**Given passage:**
════════════════
Toronto Star column – published May 17, 2014
The long weekend of May is finally here and as I write this I cannot predict with accuracy what the weather will be but I know this: it was a reluctant spring and a long winter. For this reason I am not planting out my frost tender annual flowering plants or my tomatoes until after the REAL May 24th, which is next Saturday. Even then I urge you to approach the issue with caution as many popular plants do not enjoy cold soil.
The life of a gardener is a little complicated by the fact that each species we deal with has its own specific list of preferences and needs. I am grateful for this as it helps to keep me in a job. Alas, I am here to guide you through the maze of do’s and don’ts in an effort to help you produce the best looking lawn and garden ever. EVER. Pay attention and you will avoid costly mistakes and discover shortcuts to astounding beauty.
What To Plant Now.
Your local garden retailer is anxiously awaiting your attendance. Waddle into any self respecting plant seller this weekend and you will be overwhelmingly tempted to load up on flowering plant material for your own garden. They have this habit of forcing many plants into bloom ahead of their natural cycle in an effort to get you to buy them. They are the candy store and you are the kid.
════════════════
**Exercise inputs:**
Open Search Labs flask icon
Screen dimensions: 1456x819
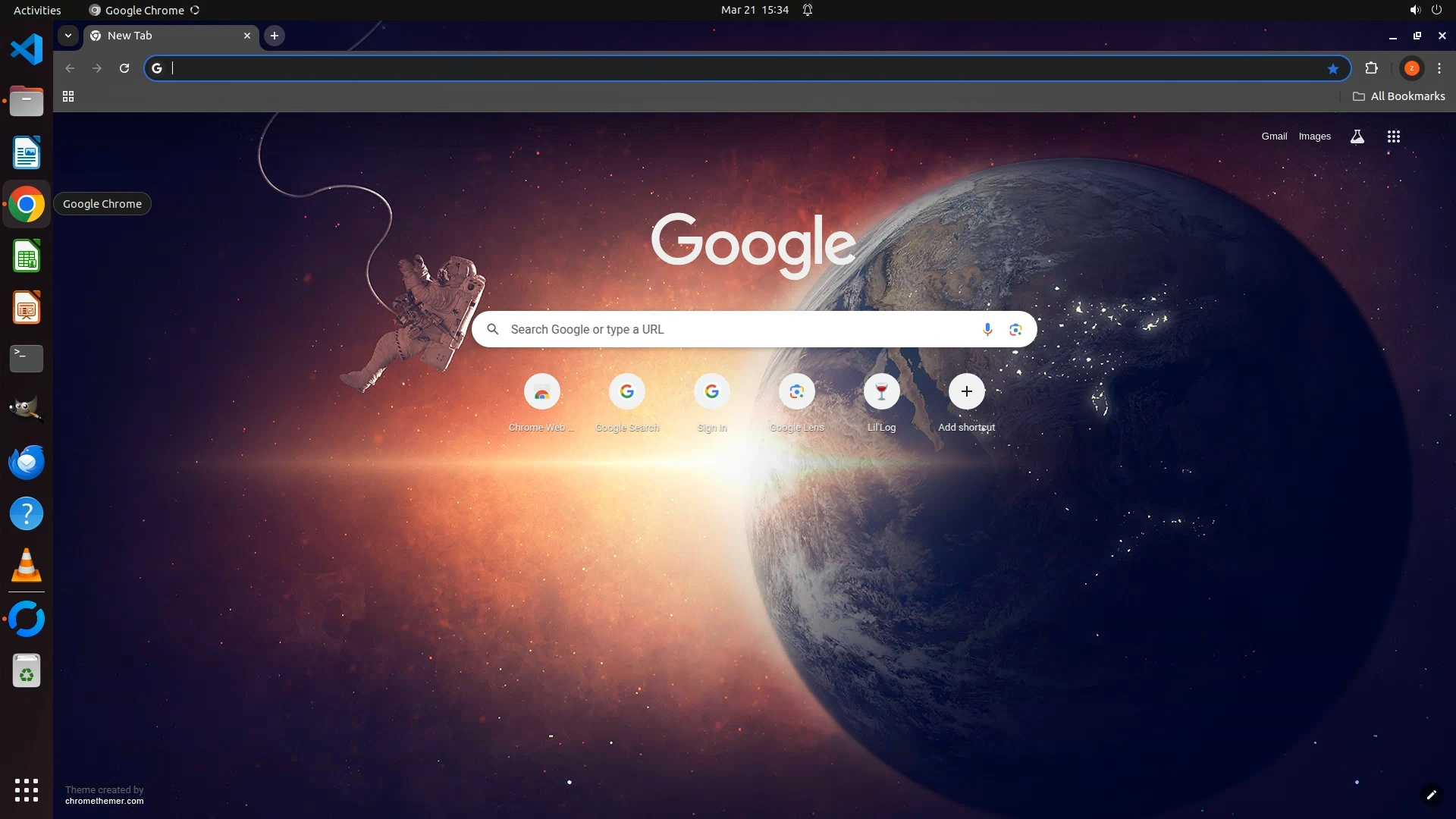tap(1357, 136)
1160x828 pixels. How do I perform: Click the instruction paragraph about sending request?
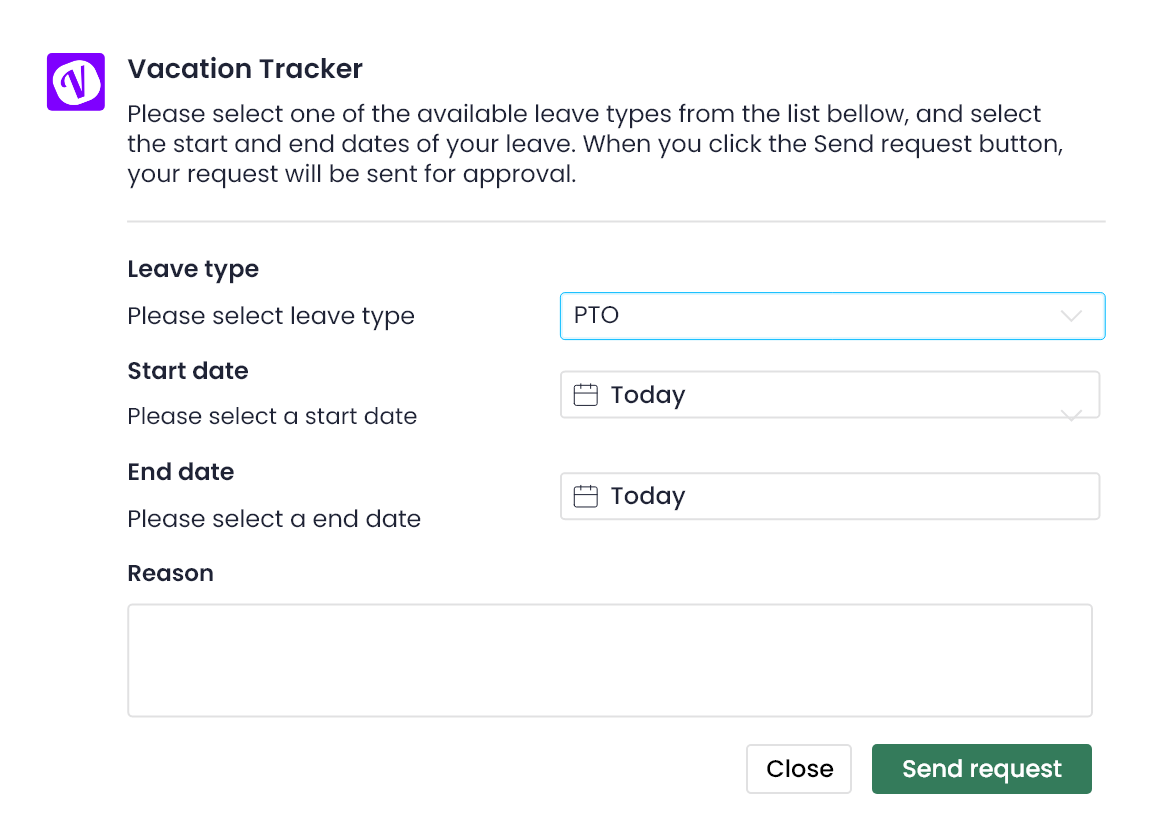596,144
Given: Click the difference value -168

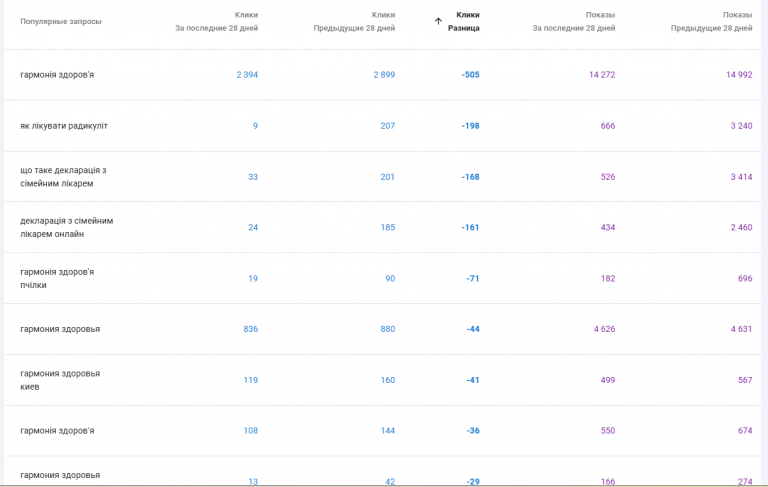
════════════════
**Tasks to perform:**
1. Reproduce the gardening column word for word, from start to finish.
2. Arrange the listing lines from the one containing "1160x828 pixels. How" down to the end of the listing as a numbered list, leaving out blank lines and pictures.

**Correct answers:**
1.
Toronto Star column – published May 17, 2014
The long weekend of May is finally here and as I write this I cannot predict with accuracy what the weather will be but I know this: it was a reluctant spring and a long winter. For this reason I am not planting out my frost tender annual flowering plants or my tomatoes until after the REAL May 24th, which is next Saturday. Even then I urge you to approach the issue with caution as many popular plants do not enjoy cold soil.
The life of a gardener is a little complicated by the fact that each species we deal with has its own specific list of preferences and needs. I am grateful for this as it helps to keep me in a job. Alas, I am here to guide you through the maze of do’s and don’ts in an effort to help you produce the best looking lawn and garden ever. EVER. Pay attention and you will avoid costly mistakes and discover shortcuts to astounding beauty.
What To Plant Now.
Your local garden retailer is anxiously awaiting your attendance. Waddle into any self respecting plant seller this weekend and you will be overwhelmingly tempted to load up on flowering plant material for your own garden. They have this habit of forcing many plants into bloom ahead of their natural cycle in an effort to get you to buy them. They are the candy store and you are the kid.

2.
1. 1160x828 pixels. How do I perform: Click the instruction paragraph about sending request?
2. 596,144
3. Given: Click the difference value -168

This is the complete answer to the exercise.